**MATERIAL SUPPLIED**
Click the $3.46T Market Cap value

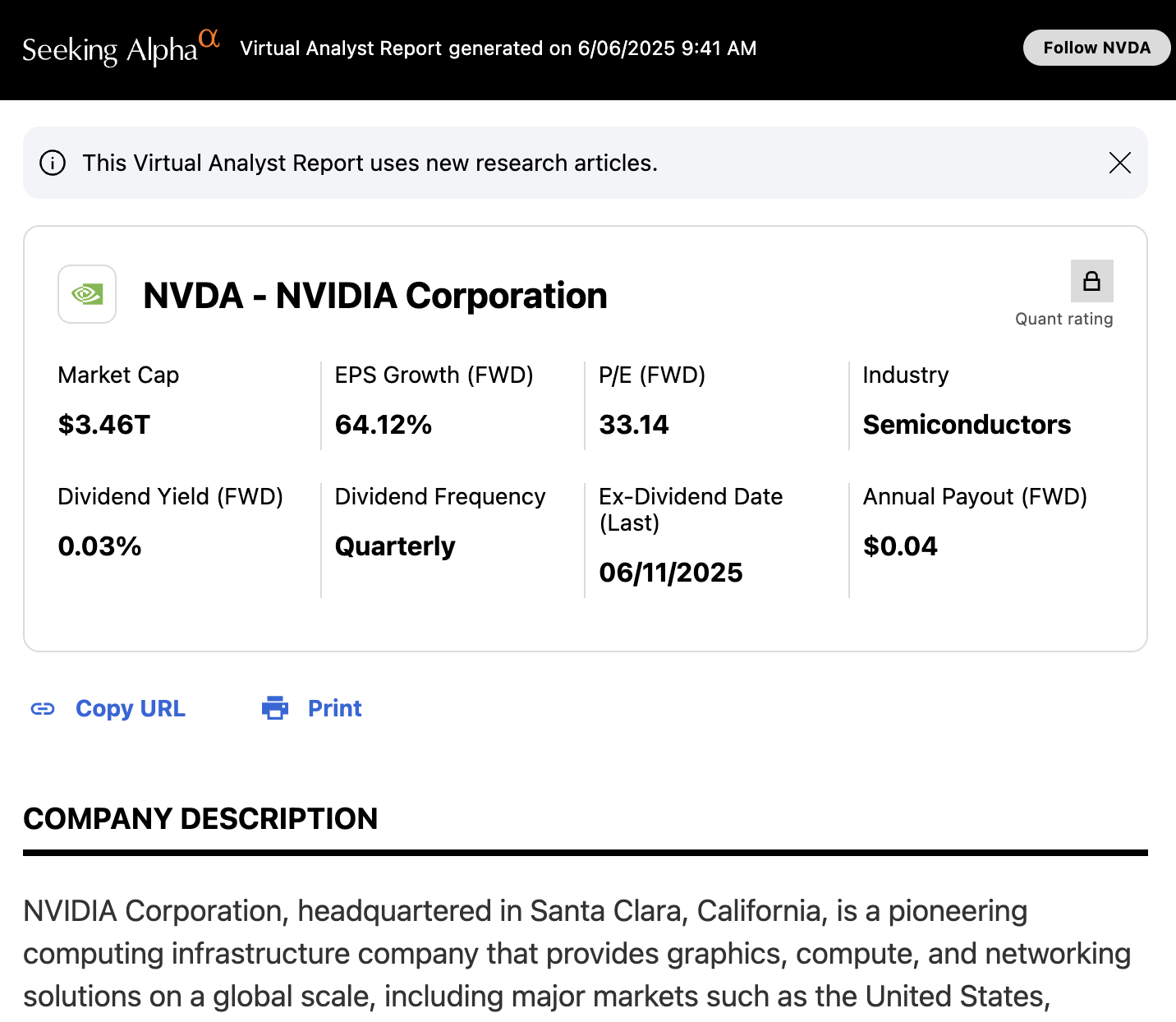click(x=104, y=425)
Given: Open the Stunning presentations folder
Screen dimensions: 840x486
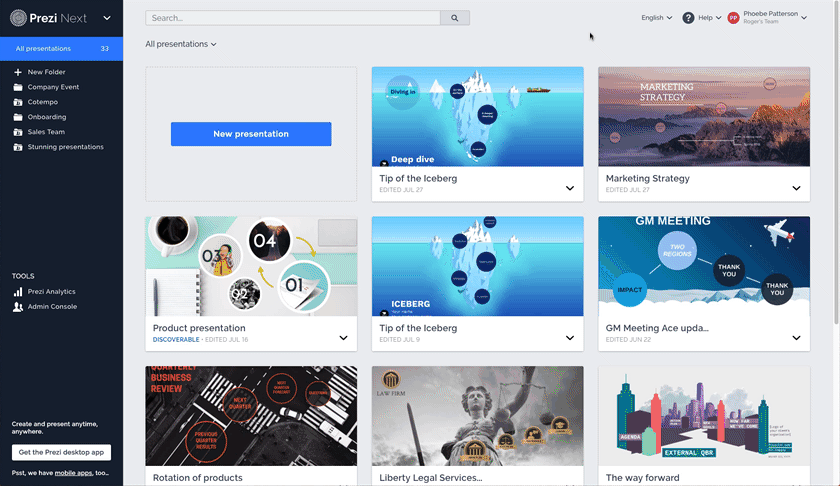Looking at the screenshot, I should coord(65,147).
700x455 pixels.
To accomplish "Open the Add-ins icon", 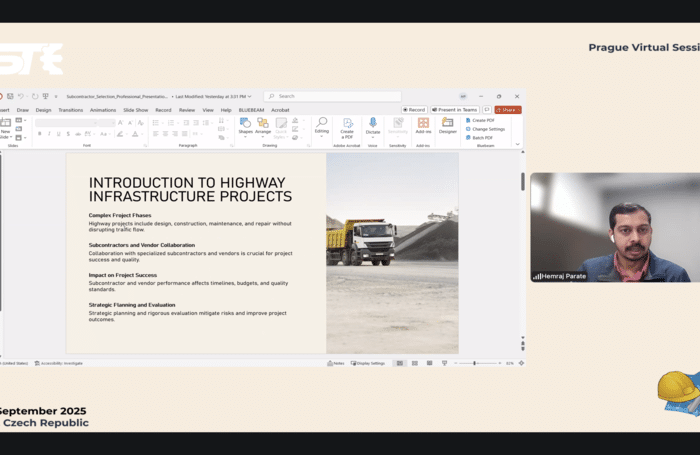I will (423, 124).
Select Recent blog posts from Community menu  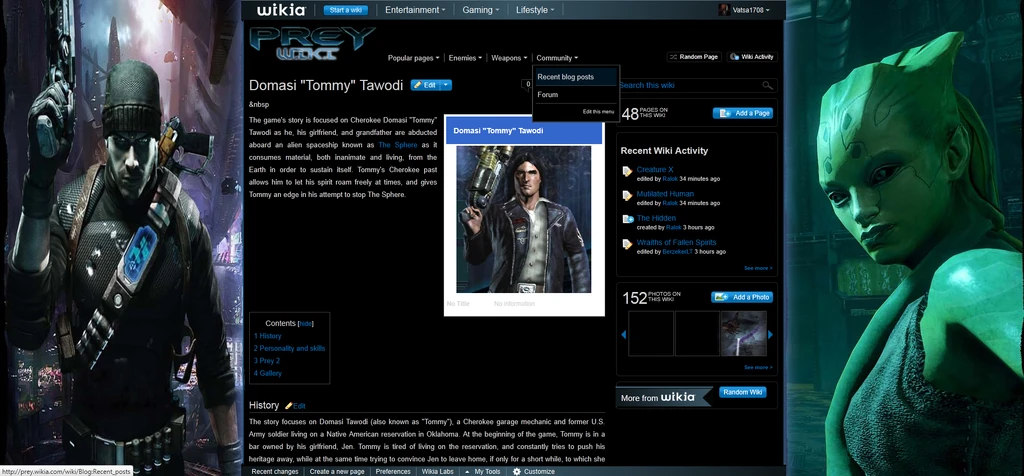(565, 77)
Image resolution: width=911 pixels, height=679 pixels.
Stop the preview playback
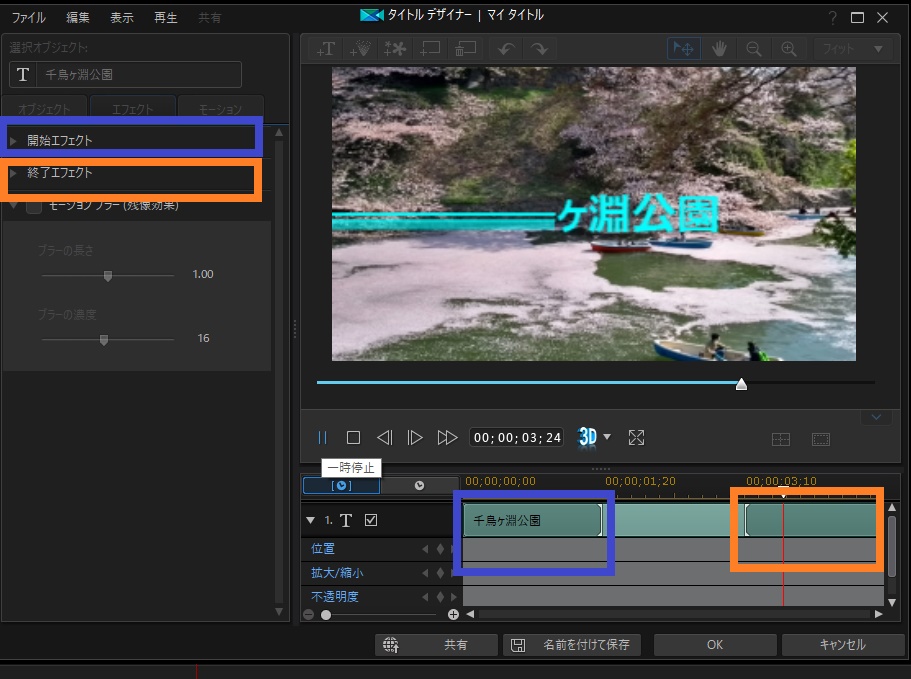tap(353, 437)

**EXERCISE BRIEF**
Search the data for "pixels" and list every line in which it occurs.

**RESULT OF THIS EXERCISE**
700x455 pixels.
Image resolution: width=911 pixels, height=679 pixels.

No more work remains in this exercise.